Hanya saja, saat ini ‘sesuatu yang penting’ tersebut bertambah makin tak realistis. Ada beberapa liputan yang sebenarnya tak penting namun dipaksakan penting karena ada ‘titipan’ entah itu dari bagian iklan atau bahkan dari bos besar itu sendiri. Contohnya, ada sebuah berita yang menceritakan seorang pasien terjebak dalam sebuah lift rumah sakit selama sepuluh menit. Berita itu akhirnya naik cetak karena yang jadi korban adalah anak bos dari media yang bersangkutan.

Padahal, ada serombongan wartawan dan karyawan DPR RI yang bolak-balik terjebak dalam lift di Gedung Nusantara I. Bahkan sempat pula lift tersebut anjlok beberapa lantai dan menyebabkan histeria. Sayangnya berita itu tak laku dan tak naik cetak.

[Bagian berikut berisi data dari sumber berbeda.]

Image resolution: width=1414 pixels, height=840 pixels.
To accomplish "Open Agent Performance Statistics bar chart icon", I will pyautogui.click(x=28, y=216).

Lihatlah sebuah media online yang secara intensif memberitakan perihal 'kebaikan' kandidat ketua umum Partai Demokrat. Selidik punya selidik, ternyata berita itu bersifat advetorial alias iklan yang dibuat sedemikian rupa sehingga mirip jadi berita.

Atau contoh lain adalah sebuah pendidikan yang dipaket pentas musik yang mendatangkan artis ibukota. Tak salah, namun pada akhirnya yang jadi lead berita itu adalah mengenai kehadiran artis ibukota or pentas itu sendiri yang dikedepankan. Pelatihannya sendiri hanya disinggung ala kadarnya saja. “Seharusnya penyelenggara mengedepankan sisi pendidikannya ketimbang pentas musik atau hura-huranya,” kataku pada pihak penyelenggara.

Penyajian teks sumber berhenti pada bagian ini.